Colin McNickle: More hurdles for homestead exemption
It could take raising Allegheny County's sales and use tax by more than a percentage point — a nearly 16-percent increase — to offset the loss in tax receipts should all county property taxes on owner-occupied homes be eliminated, researchers at the Allegheny Institute for Public Policy say.
But the challenges in doing so are myriad and would strike some as economically unsavory, say Eric Montarti, a senior policy analyst at the Pittsburgh think tank, and Jake Haulk, its president.
And, they say, it does not appear likely that any enabling legislation will be forthcoming in the General Assembly in 2018.
It was last fall that Pennsylvania voters adopted a constitutional amendment to allow local taxing bodies to exempt up to 100 percent of the median assessed value of each homestead from taxation, up from the current 50 percent.
The change would be an option, not a mandate, and the percentage could be less.
Allegheny County's total value for assessed homesteads is $45.4 billion. Based on the county's 4.73 millage rate, that produces total revenue of $214.7 million, or 60 percent of all collected property taxes.
Allegheny is the only county in the commonwealth offering a homestead exemption for county taxes, currently $18,000 per homestead.
While the county already receives 25 percent of proceeds from the 1 percent Regional Asset District (RAD) piggyback sales tax (which was created in 1993 and generated just more than $48 million last year), the think-tank scholars say more make-up revenue obviously would be necessary.
“Thus, in order to eliminate county property taxes on homesteads would require legislative approval to levy a separate 1.1 percent sales and use tax (over and above the existing RAD tax) to replace the property tax revenue lost,” Montarti and Haulk say.

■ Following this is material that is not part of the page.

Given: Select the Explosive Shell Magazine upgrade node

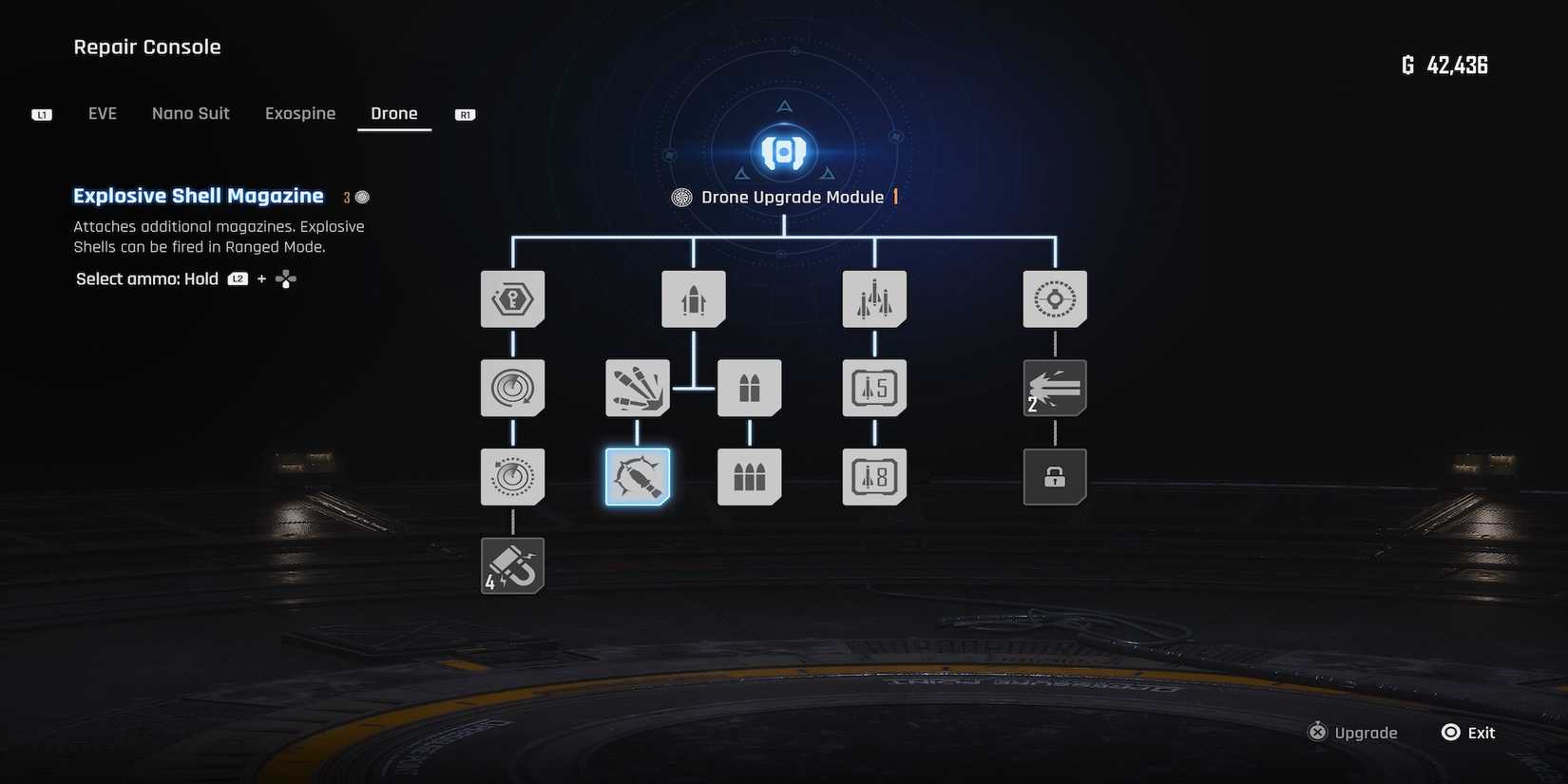Looking at the screenshot, I should point(637,476).
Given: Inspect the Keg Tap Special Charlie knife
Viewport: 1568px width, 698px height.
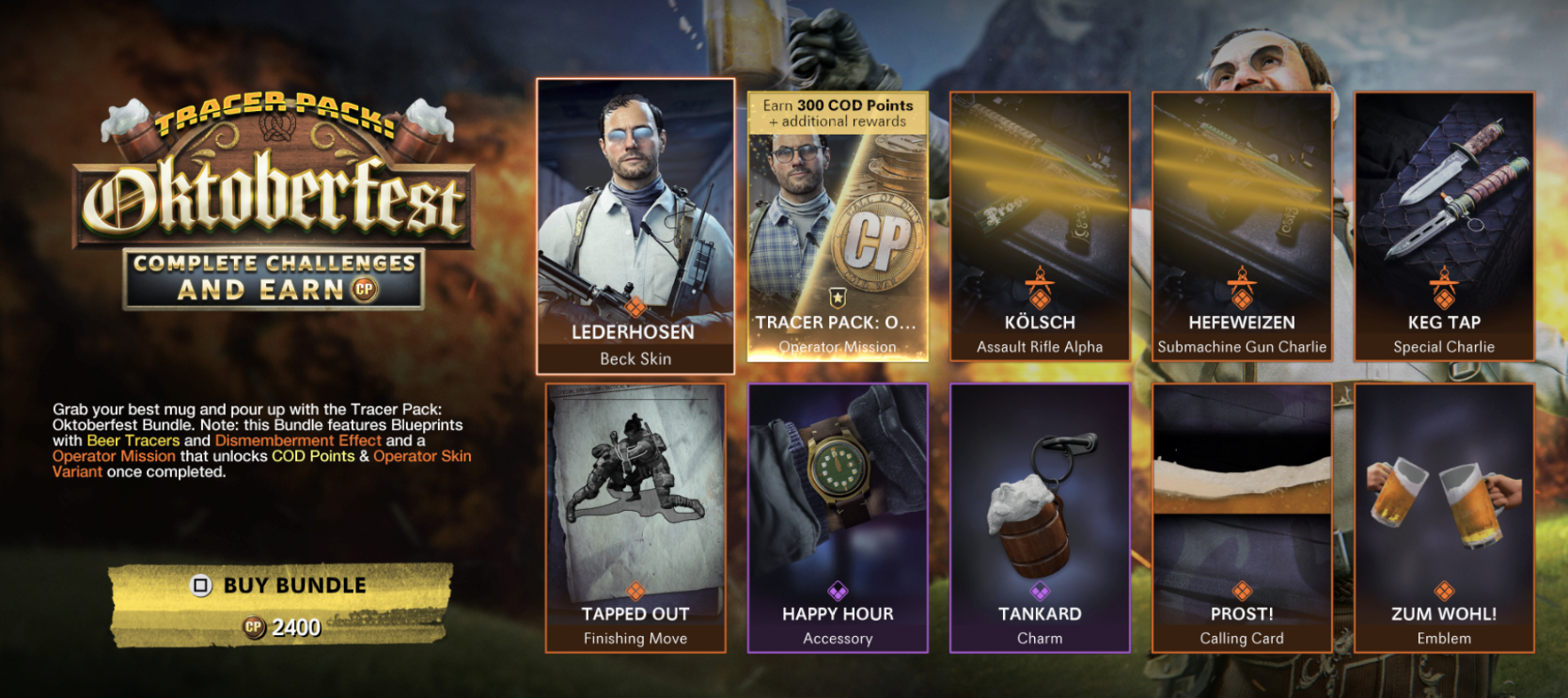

“That would push the total sales tax levied in the county to just over 8 percent.”
Such a move, however, would not eliminate taxes on non-homestead properties.
That could lead to higher millage rates to offset homestead-exemption losses, and those higher millage rates would be certain to “face a firestorm of opposition,” the researchers say.
That said, income and/or gross-receipts business taxes also could be considered.
But will legislation enabling homestead tax elimination and optional replacement taxes even be introduced this year in Harrisburg?
“Bear in mind that the Legislature could opt to grant authority to cut homestead taxes by less than 100 percent,” Montarti and Haulk remind.
It's also important to note that any shift of the tax burden to other revenue sources would be what they call “extraordinarily problematic.”
“The difficulties of coming up with legislation to address the complexities of shifting large amounts of tax burden, especially for school taxes, the biggest property tax burden, makes a 2018 bill unlikely,” the Allegheny Institute scholars say.
“A prolonged and exhaustive series of hearings will be required.”